705.10 (d) (5)  LICENSURE Fire safety.

705.10. Fire safety. (d) Fire drills. The residential facility shall: (5) Conduct a fire drill during sleeping hours at least every 6 months.
Observations
Based on a review of fire drill logs from December 2023- November 2024, the facility failed to conduct a fire drill during sleeping hours at least every six months. According to the fire drill log there was one fire drill that occurred on January 27, 2024 during sleeping hours and no additional documentation that another one occurred prior to the licensing inspection.

This finding was reviewed with facility staff during the licensing process.
 
Plan of Correction
Going forward all drills will be scheduled to assure that they are being done on different shifts. As the drills are completed it will be monitored by the executive director to assure they are being done on each shift and a minimum of two will be done overnight each year.

709.24(a)(3)  LICENSURE Treatment/Rehabilitation Management

709.24. Treatment/rehabilitation management. (a) The governing body shall adopt a written plan for the coordination of client treatment and rehabilitation services which includes, but is not limited to: (3) Written procedures for the management of treatment/rehabilitation services for clients.
Observations
Based on a review of client records, the facility failed to follow their policy to contact a client ' s emergency contact within twelve hours of leaving against medical advice in one out of one applicable record reviewed.

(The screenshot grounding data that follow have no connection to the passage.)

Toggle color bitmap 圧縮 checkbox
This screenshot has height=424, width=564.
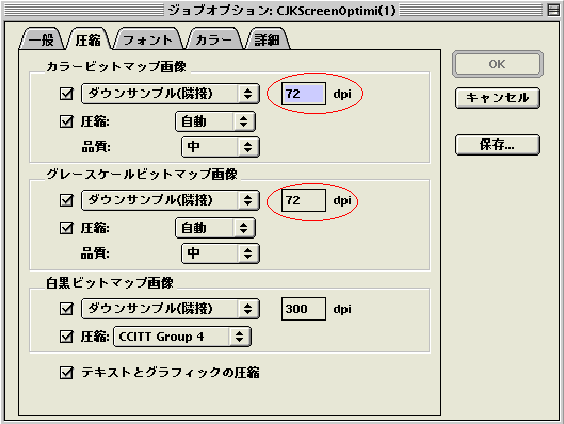[67, 122]
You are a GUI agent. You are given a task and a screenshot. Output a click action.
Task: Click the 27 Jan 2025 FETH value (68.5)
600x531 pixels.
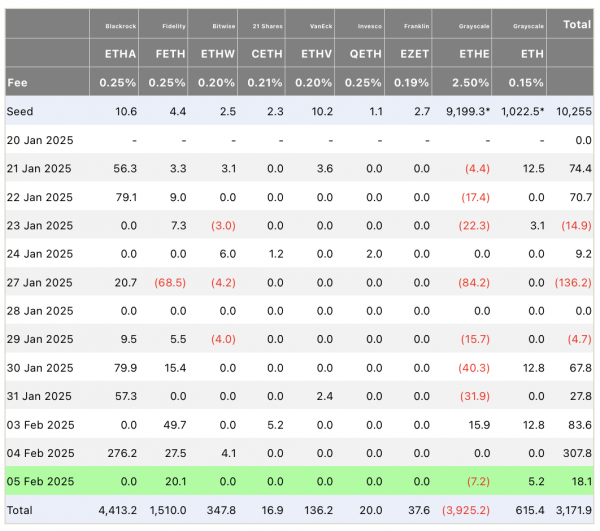(170, 283)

Client #10 was admitted to residential rehabilitation level of care on October 10, 2024 and discharged against facility advice on October 19, 2024.

This is a repeat citation from the December 12, 2023 licensing inspection.

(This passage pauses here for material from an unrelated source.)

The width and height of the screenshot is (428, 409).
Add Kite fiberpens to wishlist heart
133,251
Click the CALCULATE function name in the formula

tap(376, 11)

This finding was reviewed with facility staff during the licensing process.
 
Plan of Correction
Going forward each discharge will be reviewed by the Clinical Supervisor, if the discharge occurs after hours when the Clinical Supervisor will not be able to review within the given time the Executive Director will review to assure the call has been made. If the call has not been made the reviewing staff member will make it at that time.

709.28(c)(3)  LICENSURE Confidentiality

709.28. Confidentiality. (c) The project shall obtain an informed and voluntary consent from the client for the disclosure of information contained in the client record. The consent shall be in writing and include, but not be limited to: (3) Purpose of disclosure.
Observations
Based on a review of records, the facility failed to obtain an informed and voluntary consent from the client for the disclosure of information contained in the client record that included the purpose of disclosure in two out of fourteen records reviewed.



Client #7 was admitted to the detox unit on January 29, 2024 and was discharged on February 6, 2024. The record contained an informed and voluntary consent to release information form for a family member dated January 29, 2024, that did not include the purpose of disclosure.



Client #13 was admitted to the residential level of care on December 2, 2024 and was still active at the time of the inspection. The record contained an informed and voluntary consent to release information form for an employment agency dated December 4, 2024, that did not include the purpose of disclosure.

These findings were reviewed with the facility staff during the licensing process.
 
Plan of Correction
All staff who complete releases with the clients were trained on the proper way to complete them during a staff meeting on 12/16/2024. The importance of completing each section and providing the purpose of the release was discussed. Going forward releases will be check by the clinical supervisor after completion. The clinical supervisor will notify the executive director if the releases are not being completed appropriately so further training can be scheduled. The review of releases will be done by the clinical supervisor on an ongoing basis.